Cancers, Vol. 14, Pages 3646: Diagnosis and Treatment of Pineal Region Tumors in Adults: A EURACAN Overview

Cancers, Vol. 14, Pages 3646: Diagnosis and Treatment of Pineal Region Tumors in Adults: A EURACAN Overview Cancers doi: 10.3390/cancers14153646 Authors: Giuseppe Lombardi Pietro Luigi Poliani Renzo Manara Moncef Berhouma Giuseppe Minniti Emeline Tabouret Evangelia Razis Giulia Cerretti Vittorina Zagonel Michael Weller Ahmed Idbaih Pineal region tumors are rare intracranial tumors, accounting for less than 1% of all adult intracranial tumor lesions. These lesions represent a histologically heterogeneous group of tumors. Among these tumors, pineal parenchymal tumors and germ cell tumors (GCT) represent the most frequent types of lesions. According to the new WHO 2021 classification, pineal parenchymal tumors include five distinct histotypes: pineocytoma (PC), pineal parenchymal tumors of intermediate differentiation (PPTID), papillary tumor of the pineal region (PTPR), pinealoblastoma (PB), and desmoplastic myxoid tumor of the pineal region, SMARCB1-mutant; GCTs include germinoma, embryonal carcinoma, yolk sac tumor, choriocarcinoma, teratoma, mixed GCTs. Neuroradiological assessment has a pivotal role in the diagnostic work-up, surgical planning, and follow-up of patients with pineal masses. Surgery can represent the mainstay of treatment, ranging from biopsy to gross total resection, yet pineal region tumors associated with obstructive hydrocephalus may be surgically managed via ventricular internal shunt or endoscopic third ventriculostomy. Radio...

:: Data shown ::

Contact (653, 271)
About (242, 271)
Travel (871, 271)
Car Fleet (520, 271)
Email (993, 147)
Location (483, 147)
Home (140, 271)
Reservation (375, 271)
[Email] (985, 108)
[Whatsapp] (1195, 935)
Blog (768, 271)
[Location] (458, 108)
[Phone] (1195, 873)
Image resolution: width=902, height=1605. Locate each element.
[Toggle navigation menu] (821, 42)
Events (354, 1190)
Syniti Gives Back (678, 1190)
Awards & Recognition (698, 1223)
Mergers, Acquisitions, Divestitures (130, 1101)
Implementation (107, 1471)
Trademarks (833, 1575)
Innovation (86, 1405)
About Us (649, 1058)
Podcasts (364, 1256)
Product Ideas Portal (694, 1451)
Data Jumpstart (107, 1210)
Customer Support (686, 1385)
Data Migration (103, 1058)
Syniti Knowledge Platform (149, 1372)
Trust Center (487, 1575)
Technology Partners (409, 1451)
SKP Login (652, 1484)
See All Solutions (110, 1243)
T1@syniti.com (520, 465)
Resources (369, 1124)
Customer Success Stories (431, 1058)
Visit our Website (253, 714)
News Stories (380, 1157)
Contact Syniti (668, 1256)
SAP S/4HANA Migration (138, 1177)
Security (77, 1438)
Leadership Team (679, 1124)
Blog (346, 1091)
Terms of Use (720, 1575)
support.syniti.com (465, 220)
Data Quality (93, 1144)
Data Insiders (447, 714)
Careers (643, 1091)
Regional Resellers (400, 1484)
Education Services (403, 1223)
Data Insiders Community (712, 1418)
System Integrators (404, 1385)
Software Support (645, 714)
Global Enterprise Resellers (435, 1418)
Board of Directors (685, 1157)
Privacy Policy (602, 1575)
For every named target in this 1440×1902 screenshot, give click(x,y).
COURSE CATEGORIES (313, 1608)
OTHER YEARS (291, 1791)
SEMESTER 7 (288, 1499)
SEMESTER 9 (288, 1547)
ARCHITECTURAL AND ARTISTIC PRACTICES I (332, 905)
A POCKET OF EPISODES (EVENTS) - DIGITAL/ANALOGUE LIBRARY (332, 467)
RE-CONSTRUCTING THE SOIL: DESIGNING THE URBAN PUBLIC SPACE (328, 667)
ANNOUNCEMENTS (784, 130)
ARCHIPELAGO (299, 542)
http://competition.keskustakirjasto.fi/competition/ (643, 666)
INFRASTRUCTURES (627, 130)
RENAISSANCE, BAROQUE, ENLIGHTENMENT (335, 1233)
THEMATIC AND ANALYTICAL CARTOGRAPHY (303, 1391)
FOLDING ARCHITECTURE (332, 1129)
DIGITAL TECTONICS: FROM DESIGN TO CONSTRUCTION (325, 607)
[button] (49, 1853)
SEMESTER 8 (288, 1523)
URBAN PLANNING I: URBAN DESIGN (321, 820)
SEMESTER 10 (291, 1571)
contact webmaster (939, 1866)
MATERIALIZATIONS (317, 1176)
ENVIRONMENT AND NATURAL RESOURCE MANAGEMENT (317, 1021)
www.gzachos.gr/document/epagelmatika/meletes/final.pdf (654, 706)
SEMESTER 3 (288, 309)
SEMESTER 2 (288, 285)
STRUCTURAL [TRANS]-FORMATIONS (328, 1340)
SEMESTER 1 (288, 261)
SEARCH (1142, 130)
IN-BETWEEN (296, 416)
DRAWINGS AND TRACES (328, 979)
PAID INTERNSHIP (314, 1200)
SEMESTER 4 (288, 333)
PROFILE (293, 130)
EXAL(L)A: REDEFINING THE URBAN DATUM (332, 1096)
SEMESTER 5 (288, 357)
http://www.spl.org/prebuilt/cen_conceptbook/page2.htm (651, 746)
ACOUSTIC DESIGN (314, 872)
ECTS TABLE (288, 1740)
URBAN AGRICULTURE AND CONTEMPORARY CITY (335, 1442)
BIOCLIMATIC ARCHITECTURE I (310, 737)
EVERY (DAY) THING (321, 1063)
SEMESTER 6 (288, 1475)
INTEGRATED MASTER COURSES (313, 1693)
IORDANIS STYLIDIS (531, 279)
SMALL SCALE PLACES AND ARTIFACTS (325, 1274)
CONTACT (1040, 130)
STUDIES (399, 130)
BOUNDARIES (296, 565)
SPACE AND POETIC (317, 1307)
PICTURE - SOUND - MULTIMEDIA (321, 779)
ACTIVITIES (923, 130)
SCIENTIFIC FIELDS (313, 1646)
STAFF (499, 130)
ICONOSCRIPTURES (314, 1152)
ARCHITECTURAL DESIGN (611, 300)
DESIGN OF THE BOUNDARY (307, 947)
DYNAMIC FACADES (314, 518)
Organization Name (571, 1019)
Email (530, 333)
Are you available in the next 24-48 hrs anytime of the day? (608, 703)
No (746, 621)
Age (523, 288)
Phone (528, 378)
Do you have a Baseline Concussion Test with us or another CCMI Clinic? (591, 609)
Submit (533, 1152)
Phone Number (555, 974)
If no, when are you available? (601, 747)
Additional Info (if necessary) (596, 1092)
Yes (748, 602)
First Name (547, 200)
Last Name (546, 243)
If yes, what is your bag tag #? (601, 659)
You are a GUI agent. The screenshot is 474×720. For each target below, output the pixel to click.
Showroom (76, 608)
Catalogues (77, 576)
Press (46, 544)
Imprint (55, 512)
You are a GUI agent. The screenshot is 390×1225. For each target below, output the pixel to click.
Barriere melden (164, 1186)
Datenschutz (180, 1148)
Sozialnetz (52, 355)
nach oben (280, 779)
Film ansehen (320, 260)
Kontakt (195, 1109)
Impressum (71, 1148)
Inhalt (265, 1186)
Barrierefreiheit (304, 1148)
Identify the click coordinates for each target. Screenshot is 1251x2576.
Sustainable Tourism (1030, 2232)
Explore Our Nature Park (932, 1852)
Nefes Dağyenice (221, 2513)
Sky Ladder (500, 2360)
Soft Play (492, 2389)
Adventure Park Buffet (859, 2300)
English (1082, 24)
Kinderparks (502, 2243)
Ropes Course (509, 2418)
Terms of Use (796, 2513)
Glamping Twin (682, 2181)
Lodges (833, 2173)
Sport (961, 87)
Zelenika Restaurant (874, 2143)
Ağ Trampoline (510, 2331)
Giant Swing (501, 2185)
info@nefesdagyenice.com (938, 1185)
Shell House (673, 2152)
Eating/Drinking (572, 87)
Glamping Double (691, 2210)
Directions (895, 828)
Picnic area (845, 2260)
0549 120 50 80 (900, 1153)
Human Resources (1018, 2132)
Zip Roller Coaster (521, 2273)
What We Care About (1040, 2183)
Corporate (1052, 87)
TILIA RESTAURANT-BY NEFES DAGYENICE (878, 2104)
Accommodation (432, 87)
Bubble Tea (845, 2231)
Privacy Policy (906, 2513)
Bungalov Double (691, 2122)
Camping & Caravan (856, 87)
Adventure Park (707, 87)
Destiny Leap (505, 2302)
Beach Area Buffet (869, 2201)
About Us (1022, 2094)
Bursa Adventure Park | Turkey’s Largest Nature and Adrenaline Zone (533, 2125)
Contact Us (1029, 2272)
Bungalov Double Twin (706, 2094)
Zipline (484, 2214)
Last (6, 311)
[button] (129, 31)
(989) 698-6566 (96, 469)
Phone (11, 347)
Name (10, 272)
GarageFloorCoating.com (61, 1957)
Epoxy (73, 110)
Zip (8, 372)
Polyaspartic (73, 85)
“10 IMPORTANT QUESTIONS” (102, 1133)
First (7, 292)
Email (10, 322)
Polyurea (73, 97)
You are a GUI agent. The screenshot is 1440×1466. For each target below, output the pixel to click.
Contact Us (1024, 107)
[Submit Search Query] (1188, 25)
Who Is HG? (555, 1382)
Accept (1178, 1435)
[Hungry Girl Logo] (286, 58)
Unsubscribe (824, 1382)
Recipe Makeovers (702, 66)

:: Your objective ::
According to the pineal region tumors overview, what share of all adult intracranial tumor lesions do pineal region tumors account for?

:: Task solution ::
Less than 1%.